Pull Requests are the discussion surface; Branch Protection is the enforcement. Without the protection rules the PR is just a UI. With protection rules requiring PRs, approvals, and the full set of pipeline status checks, the PR becomes a real DevSecOps gate. New findings are visible per PR, conversations happen on findings, and merges are blocked until both humans and tooling agree.

Next session we look at scheduled pipelines — making sure code already in production keeps getting scanned, even when nobody is committing.

Key Takeaways
#

  1. A Pull Request is a discussion, not a final submit. Open it early, keep batches small, and let the conversation and the workflows shape the change as it evolves.

  2. Branch Protection is what makes the PR a gate. Without it, the PR is a nice UI on top of a merge button. Required PRs, required approvals and required status checks turn it into something that blocks bad changes.

  3. Pin your workflows to the right branches. Restricting the pipeline to main only means PR scans never run. Either remove the branch filter or add explicit pull-request triggers.

  4. Add every status check by name. GitHub does not let you require “all checks”. You list them: Build, SCA, License Compliance, SAST, Container Scan, DAST, Tests. Tedious — but explicit and auditable.

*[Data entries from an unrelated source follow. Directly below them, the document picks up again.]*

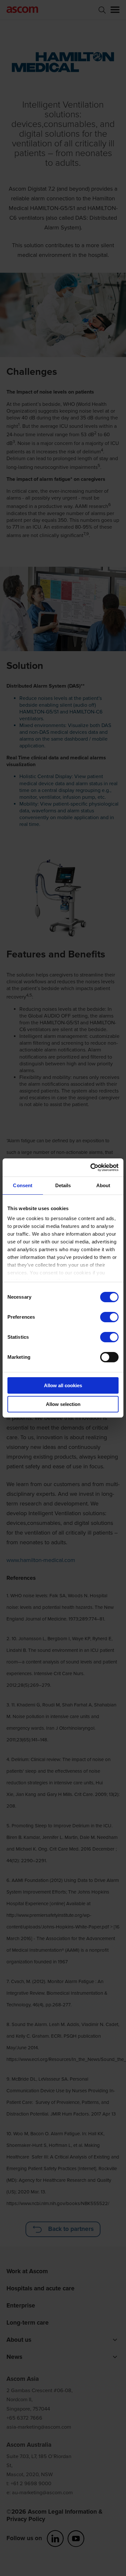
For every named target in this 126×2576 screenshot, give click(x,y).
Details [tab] (63, 1185)
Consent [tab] (22, 1185)
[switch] (109, 1317)
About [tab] (103, 1185)
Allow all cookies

  5. PRs surface new findings, not resolved ones. Code scanning shows what this PR introduced, sometimes from multiple tools (Semgrep and CodeQL both flagged the MD5). Useful for review; just know that “what got fixed” is not in the PR view.

  6. “Do not allow bypassing the above settings” exists for a reason. Turn it on for production branches so even admins go through the rules. The whole point is that nobody — including future-you in a hurry — can skip the gate.